Trudeau government to make decision on controversial Canada oil pipeline

Justin Trudeau has a big decision on his hands – one that has divided Canada and will have a lasting impact on climate change globally.

Today the Canadian government will announce whether the construction of the Trans Mountain pipeline will go ahead. The 1,147 km pipeline would extend from northern Alberta’s tar sands right down to the west coast of British Columbia with the view to serve the Asian market.

The decision is putting Trudeau’s liberal values to the ultimate test. The pipeline construction will cost 4.5billion dollars but the returns are predicted to be 4.5 times that, tripling the amount of oil exported to overseas markets.

For climate change scientists and environmentalists, building a pipeline to create more oil production is precisely the opposite of what Canada should be doing right now. Just this month the Canadian government released a landmark climate change report that found that Canada is warming twice as fast as any other country in the world. As it stands Canada will not reach its own carbon emission reduction target nor will it meet the 2030 Paris climate target.
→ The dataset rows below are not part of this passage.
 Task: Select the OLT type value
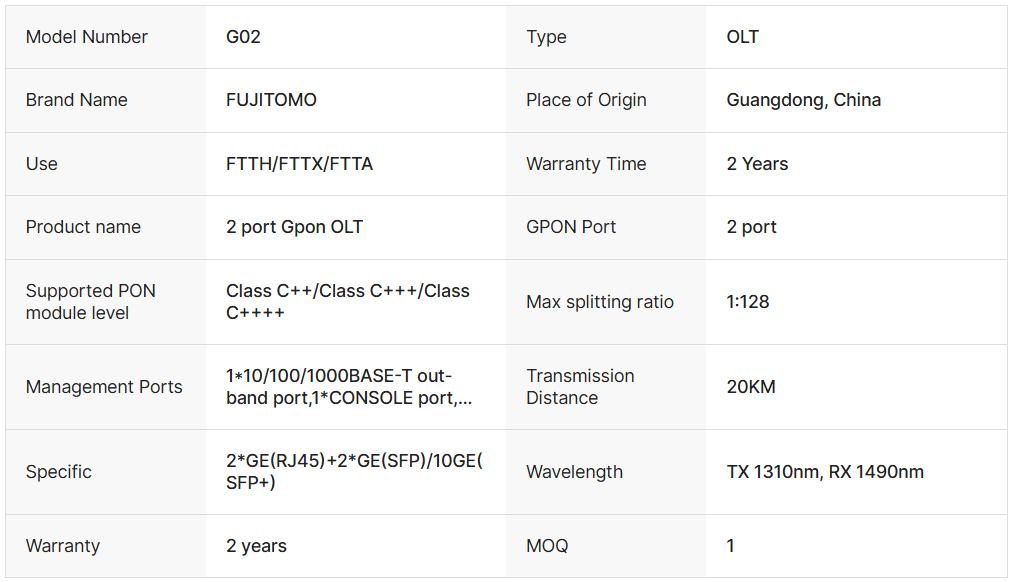pos(743,37)
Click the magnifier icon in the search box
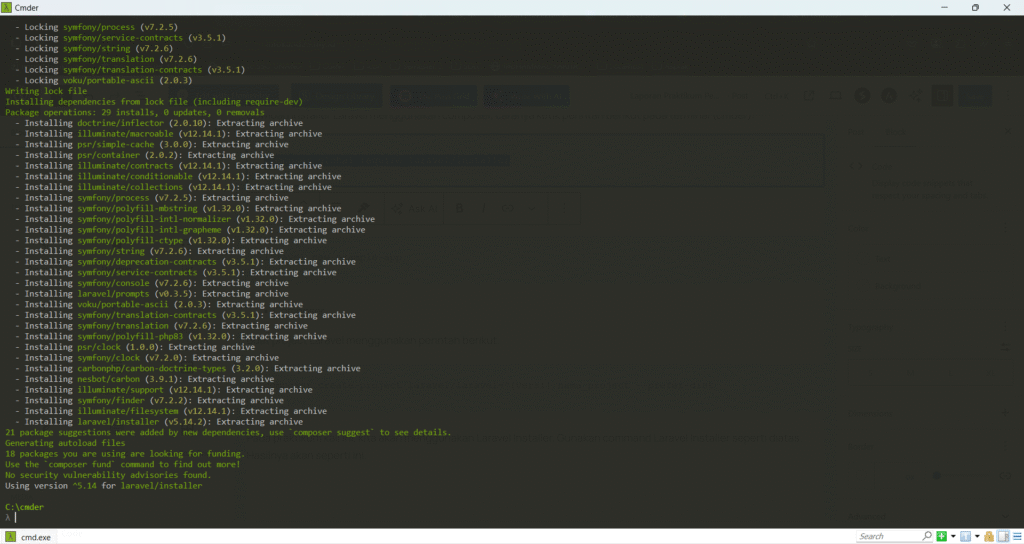Image resolution: width=1024 pixels, height=544 pixels. (927, 537)
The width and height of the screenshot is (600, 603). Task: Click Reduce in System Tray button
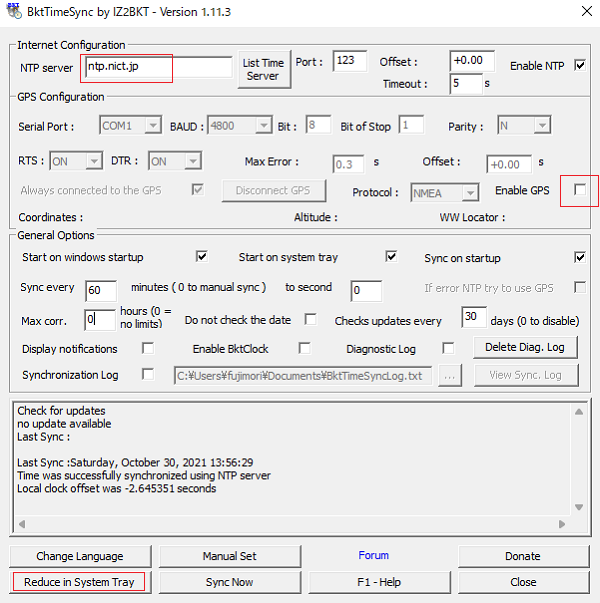click(79, 582)
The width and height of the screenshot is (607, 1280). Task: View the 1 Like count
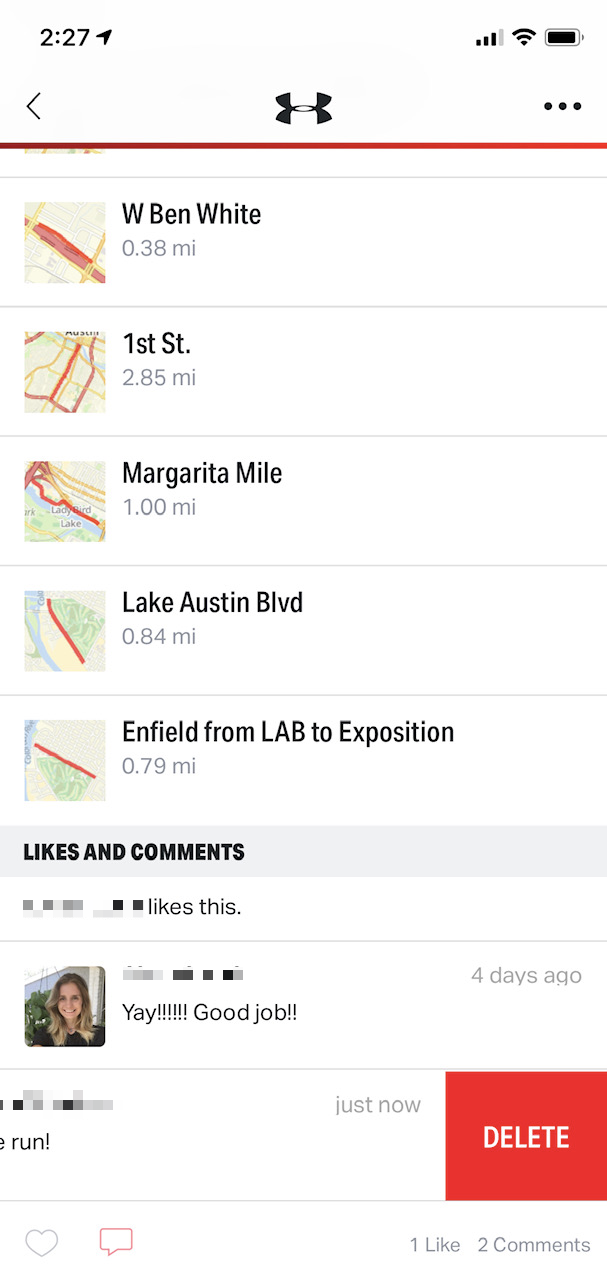tap(435, 1245)
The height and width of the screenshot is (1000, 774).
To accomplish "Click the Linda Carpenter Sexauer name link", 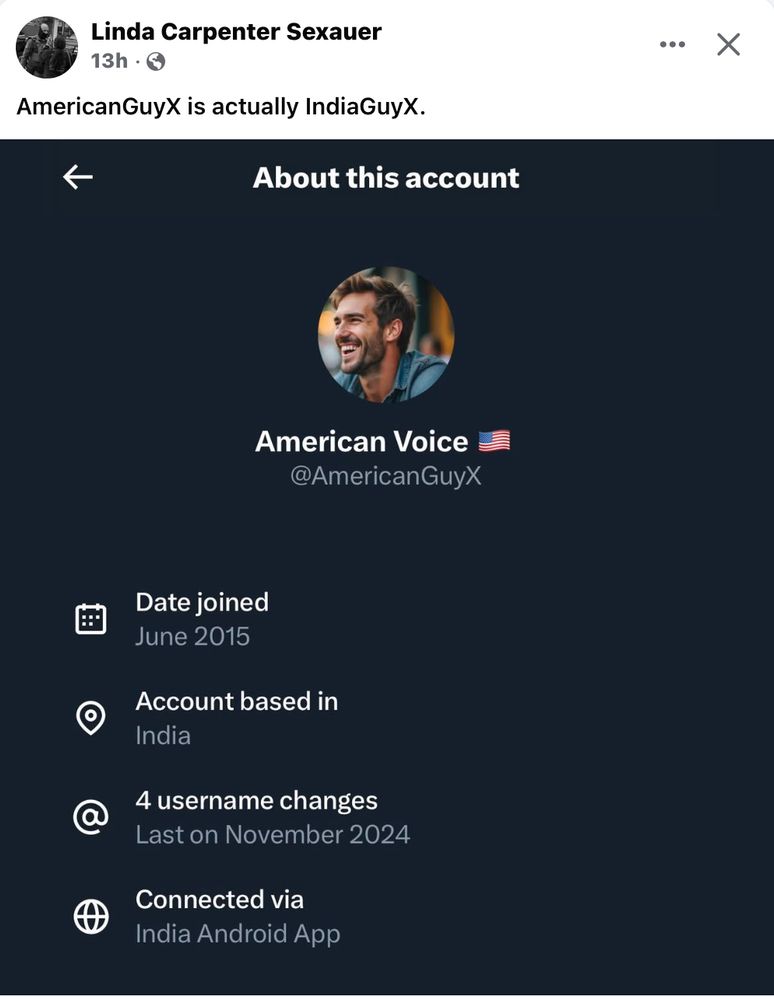I will (x=236, y=31).
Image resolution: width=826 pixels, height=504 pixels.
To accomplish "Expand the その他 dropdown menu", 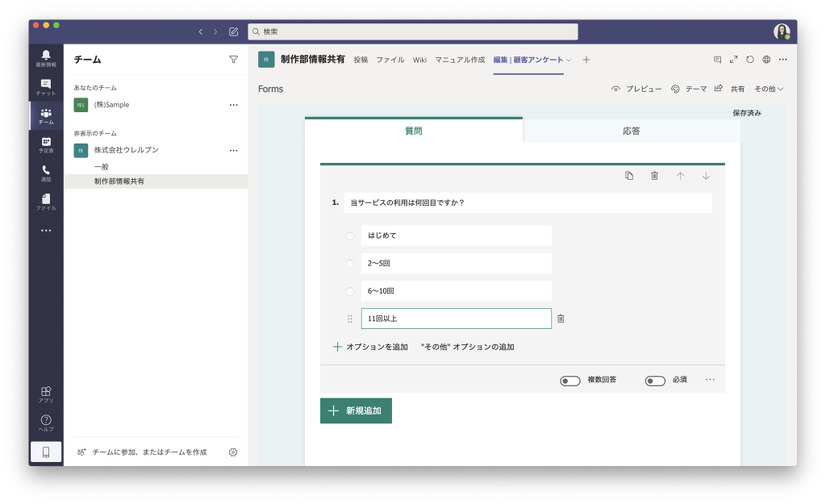I will pyautogui.click(x=768, y=89).
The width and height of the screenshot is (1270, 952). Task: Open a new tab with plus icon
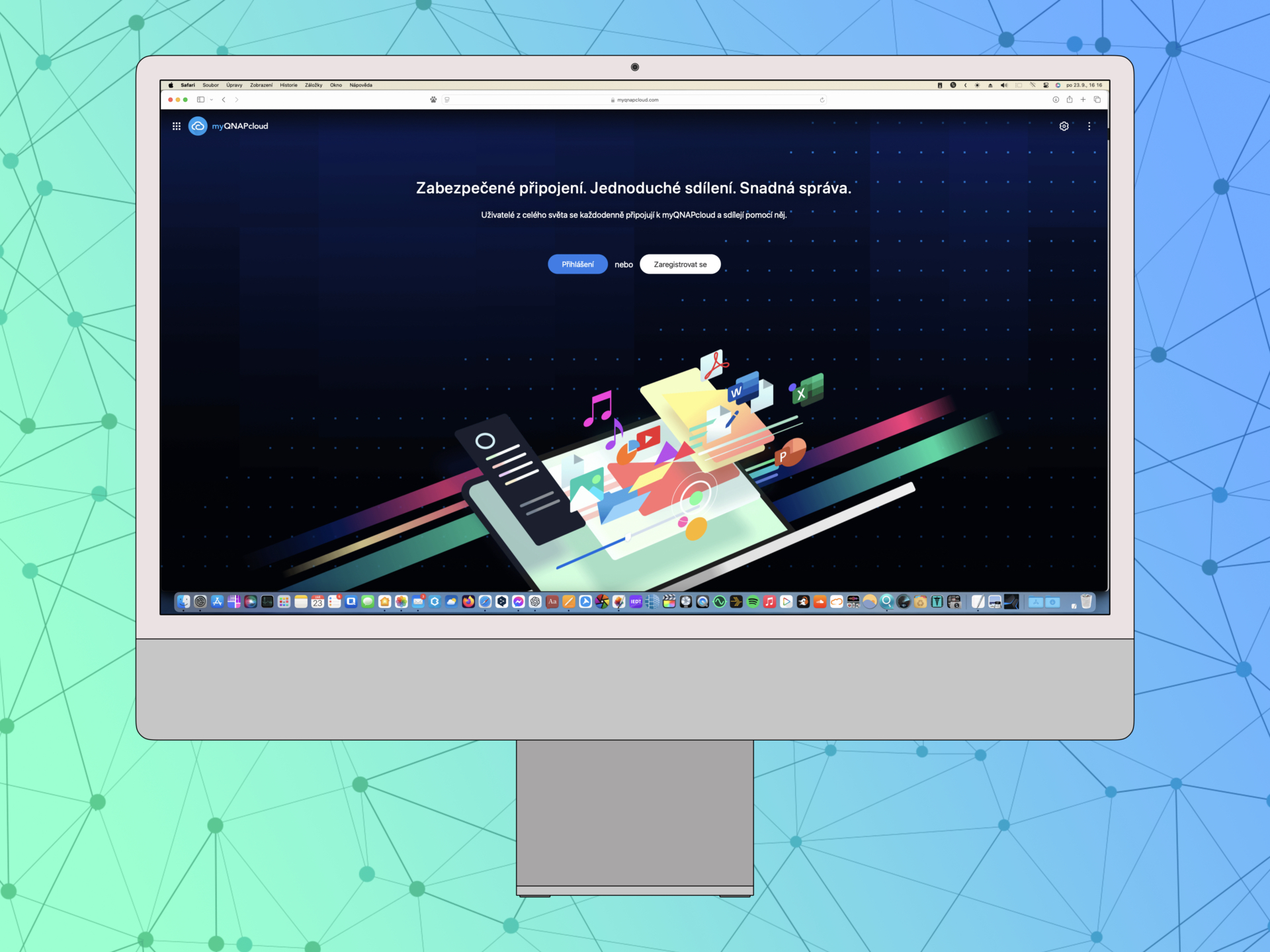coord(1083,100)
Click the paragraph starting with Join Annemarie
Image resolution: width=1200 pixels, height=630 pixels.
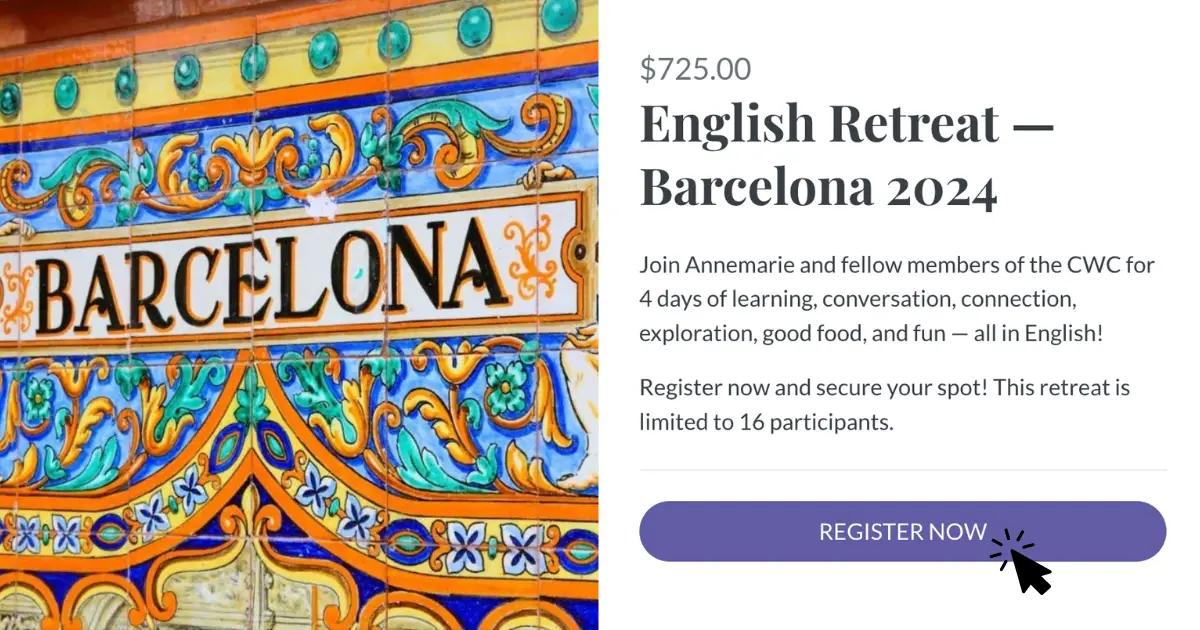897,299
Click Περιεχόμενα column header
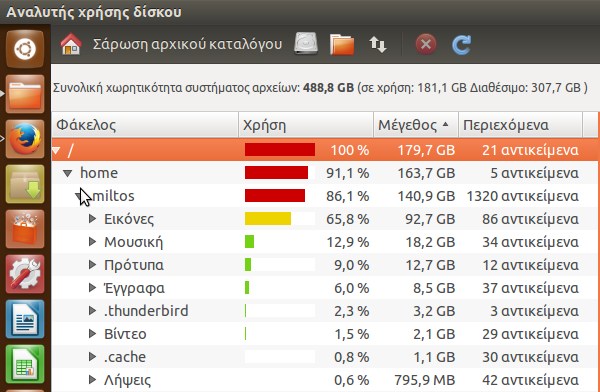 520,125
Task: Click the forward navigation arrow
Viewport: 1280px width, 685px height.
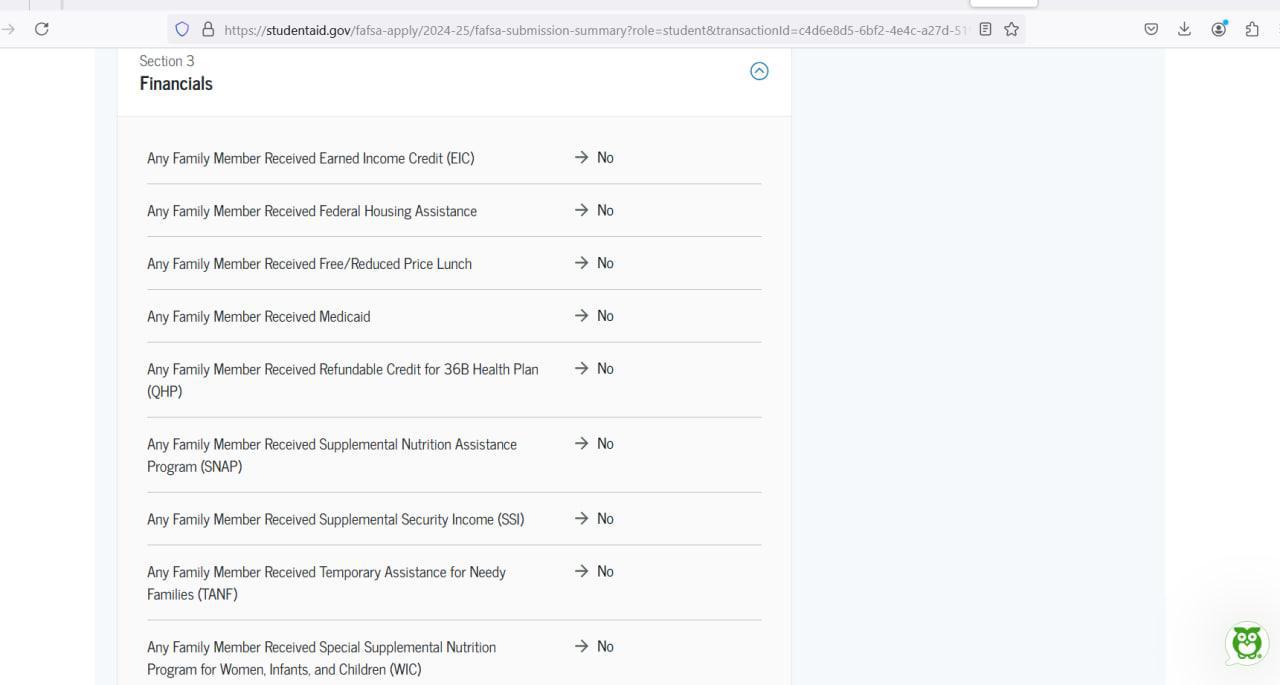Action: [x=9, y=29]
This is almost entirely due to increasing emissions from the oil and gas sector in northern Alberta.

Not only are scientists alarmed with the project but the pipeline would also cut through the sacred land of 40 indigenous communities, under the Fraser River and Brunette River, across British Columbia’s pristine conservation areas to the Pacific coast. From there, the oil will flow across the Pacific adding the possibility of oil spills to the growing list of potential environmental disasters.

Inigo Gilmore and his team have travelled the length of the pipeline to see just how divided the country is over this controversial project.

From Edmonton, Alberta to Burnaby, British Columbia they speak to oil workers and First Nation activists, politicians and indigenous leaders, those who are vocal supporters and those who have set up barricades and blocked pipeline construction.

They discover that not all of the indigenous communities are against the pipeline. In fact, some have already signed up for benefit agreements whilst others have protested, been arrested, fought off heavily armed police and pledge to resist to the bitter end.